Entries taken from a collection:
........

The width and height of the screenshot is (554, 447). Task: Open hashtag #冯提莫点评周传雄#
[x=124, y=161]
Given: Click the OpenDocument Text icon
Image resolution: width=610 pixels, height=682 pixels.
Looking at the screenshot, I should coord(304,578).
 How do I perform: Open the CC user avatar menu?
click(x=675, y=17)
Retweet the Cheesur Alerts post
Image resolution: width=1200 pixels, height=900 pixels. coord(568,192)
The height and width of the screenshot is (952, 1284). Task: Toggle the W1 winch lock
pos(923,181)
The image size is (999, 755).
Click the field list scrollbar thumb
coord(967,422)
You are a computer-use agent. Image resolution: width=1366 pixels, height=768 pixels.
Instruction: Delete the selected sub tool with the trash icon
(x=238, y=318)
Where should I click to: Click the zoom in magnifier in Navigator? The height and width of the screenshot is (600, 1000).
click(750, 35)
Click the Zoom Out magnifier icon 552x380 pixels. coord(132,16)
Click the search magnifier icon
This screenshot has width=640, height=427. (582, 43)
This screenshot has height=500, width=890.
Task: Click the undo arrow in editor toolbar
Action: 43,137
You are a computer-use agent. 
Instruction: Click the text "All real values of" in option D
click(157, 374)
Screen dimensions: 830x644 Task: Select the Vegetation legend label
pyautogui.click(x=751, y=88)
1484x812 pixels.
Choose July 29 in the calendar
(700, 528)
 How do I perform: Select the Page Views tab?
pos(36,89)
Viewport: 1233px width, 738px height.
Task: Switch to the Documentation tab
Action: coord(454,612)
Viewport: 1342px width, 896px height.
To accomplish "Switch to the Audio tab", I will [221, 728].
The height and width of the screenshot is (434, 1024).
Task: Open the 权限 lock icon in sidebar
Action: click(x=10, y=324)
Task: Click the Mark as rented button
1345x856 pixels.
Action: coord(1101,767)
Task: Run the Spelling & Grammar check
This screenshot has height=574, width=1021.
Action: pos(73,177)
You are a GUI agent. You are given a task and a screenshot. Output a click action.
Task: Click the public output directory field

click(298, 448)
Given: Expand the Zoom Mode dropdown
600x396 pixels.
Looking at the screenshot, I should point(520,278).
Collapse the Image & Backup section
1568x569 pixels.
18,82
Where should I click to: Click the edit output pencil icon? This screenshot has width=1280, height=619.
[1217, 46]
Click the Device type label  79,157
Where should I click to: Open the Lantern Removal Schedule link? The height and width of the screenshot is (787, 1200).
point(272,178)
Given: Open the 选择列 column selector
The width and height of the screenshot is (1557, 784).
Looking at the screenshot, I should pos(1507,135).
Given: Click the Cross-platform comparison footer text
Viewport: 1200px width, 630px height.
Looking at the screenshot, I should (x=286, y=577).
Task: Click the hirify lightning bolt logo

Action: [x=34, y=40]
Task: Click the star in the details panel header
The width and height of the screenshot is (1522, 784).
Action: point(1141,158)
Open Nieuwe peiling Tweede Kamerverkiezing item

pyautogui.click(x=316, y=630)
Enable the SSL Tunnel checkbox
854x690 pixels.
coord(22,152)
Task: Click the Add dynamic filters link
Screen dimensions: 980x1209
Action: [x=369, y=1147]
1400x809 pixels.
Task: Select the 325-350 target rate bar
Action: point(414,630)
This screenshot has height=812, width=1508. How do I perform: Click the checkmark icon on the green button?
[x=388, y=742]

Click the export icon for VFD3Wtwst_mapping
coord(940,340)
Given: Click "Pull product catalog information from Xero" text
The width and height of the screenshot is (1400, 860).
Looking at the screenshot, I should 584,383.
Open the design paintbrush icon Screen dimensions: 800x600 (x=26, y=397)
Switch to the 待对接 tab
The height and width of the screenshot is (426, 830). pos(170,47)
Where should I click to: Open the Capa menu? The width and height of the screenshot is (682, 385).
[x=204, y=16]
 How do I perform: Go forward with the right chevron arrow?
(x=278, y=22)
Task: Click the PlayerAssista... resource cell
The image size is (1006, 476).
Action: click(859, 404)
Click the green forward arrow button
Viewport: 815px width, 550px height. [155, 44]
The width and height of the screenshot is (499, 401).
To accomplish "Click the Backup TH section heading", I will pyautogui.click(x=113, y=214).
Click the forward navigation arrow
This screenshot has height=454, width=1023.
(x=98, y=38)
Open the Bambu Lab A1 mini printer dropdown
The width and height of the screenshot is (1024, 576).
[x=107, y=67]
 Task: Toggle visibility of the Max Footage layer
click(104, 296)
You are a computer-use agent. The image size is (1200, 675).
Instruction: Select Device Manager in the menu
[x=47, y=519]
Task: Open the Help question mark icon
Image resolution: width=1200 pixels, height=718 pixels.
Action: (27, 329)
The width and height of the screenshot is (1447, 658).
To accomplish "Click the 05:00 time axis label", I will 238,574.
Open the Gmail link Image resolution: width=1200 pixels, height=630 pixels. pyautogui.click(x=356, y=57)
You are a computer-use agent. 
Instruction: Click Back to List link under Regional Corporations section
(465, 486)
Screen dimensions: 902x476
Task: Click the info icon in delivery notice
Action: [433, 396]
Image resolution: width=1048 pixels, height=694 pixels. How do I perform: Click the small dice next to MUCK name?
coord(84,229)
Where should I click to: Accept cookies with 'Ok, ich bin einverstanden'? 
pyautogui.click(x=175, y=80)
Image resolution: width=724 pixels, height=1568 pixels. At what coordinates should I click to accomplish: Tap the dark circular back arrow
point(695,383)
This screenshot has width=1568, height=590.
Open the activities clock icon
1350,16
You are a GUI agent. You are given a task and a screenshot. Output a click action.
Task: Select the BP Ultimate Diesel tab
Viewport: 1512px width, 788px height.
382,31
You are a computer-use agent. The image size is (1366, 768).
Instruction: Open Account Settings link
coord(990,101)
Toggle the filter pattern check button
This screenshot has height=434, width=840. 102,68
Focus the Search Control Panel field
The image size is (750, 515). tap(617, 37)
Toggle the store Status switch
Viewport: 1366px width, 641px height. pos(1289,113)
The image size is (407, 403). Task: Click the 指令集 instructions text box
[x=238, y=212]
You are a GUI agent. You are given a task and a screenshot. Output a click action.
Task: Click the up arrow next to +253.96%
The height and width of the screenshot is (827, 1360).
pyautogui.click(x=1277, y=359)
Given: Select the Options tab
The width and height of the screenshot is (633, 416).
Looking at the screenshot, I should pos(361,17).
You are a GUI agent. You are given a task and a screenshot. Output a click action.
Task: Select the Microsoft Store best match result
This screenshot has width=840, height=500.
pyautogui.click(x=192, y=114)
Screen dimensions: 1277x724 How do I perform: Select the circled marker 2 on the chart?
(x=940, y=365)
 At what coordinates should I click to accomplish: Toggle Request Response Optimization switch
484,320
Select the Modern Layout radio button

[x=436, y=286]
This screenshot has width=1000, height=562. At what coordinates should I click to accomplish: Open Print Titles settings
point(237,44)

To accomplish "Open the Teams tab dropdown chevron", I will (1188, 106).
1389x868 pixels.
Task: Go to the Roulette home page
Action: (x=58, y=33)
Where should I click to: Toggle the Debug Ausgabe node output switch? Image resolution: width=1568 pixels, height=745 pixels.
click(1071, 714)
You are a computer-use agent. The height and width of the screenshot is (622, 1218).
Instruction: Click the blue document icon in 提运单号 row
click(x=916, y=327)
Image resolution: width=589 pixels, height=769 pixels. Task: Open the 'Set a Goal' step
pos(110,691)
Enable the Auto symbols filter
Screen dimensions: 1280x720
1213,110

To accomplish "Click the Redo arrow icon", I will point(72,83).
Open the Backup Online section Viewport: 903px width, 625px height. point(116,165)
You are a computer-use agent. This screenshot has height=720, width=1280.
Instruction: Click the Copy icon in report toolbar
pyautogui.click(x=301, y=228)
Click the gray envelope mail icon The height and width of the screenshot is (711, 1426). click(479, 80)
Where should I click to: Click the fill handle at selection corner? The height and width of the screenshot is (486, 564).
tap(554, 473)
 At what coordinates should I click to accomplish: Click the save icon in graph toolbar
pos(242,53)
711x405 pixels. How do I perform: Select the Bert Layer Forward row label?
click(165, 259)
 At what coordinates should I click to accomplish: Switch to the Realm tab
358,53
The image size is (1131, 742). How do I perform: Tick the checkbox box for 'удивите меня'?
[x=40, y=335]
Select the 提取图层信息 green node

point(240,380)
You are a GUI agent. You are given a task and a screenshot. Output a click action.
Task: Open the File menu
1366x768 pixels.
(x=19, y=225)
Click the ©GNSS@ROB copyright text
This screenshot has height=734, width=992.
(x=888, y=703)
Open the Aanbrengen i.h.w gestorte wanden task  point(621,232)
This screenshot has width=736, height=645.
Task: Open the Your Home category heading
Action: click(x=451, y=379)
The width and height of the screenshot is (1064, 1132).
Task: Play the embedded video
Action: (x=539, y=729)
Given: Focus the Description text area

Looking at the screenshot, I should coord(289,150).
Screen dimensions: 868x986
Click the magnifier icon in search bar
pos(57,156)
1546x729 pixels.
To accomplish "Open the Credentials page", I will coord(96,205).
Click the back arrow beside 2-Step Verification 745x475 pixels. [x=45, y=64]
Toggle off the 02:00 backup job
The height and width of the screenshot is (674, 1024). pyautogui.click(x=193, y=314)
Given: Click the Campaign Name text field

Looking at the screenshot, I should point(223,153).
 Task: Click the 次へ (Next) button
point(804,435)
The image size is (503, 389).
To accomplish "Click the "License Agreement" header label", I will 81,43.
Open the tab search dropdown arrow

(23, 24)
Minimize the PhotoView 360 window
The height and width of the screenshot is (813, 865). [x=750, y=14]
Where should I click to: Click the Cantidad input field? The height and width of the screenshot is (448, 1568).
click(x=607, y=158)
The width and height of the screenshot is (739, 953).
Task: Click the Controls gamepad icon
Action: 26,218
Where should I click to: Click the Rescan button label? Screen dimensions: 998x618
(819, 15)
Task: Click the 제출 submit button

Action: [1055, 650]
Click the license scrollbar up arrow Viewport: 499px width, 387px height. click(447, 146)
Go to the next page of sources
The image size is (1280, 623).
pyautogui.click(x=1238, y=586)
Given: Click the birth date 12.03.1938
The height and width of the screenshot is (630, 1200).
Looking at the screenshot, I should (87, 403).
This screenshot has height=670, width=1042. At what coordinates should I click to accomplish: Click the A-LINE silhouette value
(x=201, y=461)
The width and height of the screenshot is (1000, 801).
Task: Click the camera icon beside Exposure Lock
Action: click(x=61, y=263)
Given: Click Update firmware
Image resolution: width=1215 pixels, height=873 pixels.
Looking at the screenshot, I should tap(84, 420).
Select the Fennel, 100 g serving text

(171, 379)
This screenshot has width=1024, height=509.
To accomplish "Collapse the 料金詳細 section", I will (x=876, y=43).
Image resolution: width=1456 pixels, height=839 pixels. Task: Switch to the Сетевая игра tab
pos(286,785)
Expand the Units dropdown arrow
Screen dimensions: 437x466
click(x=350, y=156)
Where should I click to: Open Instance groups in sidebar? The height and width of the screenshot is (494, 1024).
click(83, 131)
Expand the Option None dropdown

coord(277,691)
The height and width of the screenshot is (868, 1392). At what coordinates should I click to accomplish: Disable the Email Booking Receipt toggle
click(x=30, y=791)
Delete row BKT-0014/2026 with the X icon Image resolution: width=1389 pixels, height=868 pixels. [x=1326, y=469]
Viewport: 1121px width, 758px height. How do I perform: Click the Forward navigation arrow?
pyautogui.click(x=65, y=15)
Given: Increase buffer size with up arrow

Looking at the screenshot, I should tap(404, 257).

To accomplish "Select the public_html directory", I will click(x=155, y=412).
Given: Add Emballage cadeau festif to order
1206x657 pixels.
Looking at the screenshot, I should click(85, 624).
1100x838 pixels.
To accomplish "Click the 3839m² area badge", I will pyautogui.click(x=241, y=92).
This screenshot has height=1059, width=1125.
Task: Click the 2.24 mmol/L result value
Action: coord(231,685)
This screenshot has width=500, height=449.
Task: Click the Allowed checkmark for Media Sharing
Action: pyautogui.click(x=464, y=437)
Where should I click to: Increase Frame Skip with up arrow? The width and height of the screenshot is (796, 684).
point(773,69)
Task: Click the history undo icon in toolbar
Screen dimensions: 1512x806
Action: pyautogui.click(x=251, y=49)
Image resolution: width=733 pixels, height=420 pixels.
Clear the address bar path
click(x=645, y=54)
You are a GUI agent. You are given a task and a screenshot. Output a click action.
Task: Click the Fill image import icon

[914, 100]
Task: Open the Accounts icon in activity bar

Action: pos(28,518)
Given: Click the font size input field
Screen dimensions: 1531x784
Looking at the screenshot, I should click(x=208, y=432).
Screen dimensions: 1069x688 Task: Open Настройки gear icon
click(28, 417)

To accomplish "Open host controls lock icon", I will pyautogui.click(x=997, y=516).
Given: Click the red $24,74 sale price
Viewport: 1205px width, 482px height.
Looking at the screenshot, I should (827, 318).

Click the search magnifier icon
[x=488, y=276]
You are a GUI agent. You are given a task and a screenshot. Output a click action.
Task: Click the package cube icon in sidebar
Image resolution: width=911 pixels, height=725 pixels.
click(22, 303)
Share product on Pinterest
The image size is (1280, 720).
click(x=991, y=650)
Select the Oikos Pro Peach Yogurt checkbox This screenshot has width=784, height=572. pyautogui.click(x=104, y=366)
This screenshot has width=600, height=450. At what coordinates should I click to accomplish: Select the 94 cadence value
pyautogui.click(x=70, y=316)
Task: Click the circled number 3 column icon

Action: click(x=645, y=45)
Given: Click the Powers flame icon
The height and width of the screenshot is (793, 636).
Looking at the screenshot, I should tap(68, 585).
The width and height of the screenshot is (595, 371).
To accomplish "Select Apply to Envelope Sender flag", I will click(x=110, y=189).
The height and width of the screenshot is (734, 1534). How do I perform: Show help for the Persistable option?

........

*What to do*: Starting with the first line of the records, repeat every line up to and including the one containing "The image size is (999, 755).", and nothing else.

*Solution*:
The width and height of the screenshot is (554, 447). Task: Open hashtag #冯提莫点评周传雄#
[x=124, y=161]
Given: Click the OpenDocument Text icon
Image resolution: width=610 pixels, height=682 pixels.
Looking at the screenshot, I should coord(304,578).
 How do I perform: Open the CC user avatar menu?
click(x=675, y=17)
Retweet the Cheesur Alerts post
Image resolution: width=1200 pixels, height=900 pixels. coord(568,192)
The height and width of the screenshot is (952, 1284). Task: Toggle the W1 winch lock
pos(923,181)
The image size is (999, 755).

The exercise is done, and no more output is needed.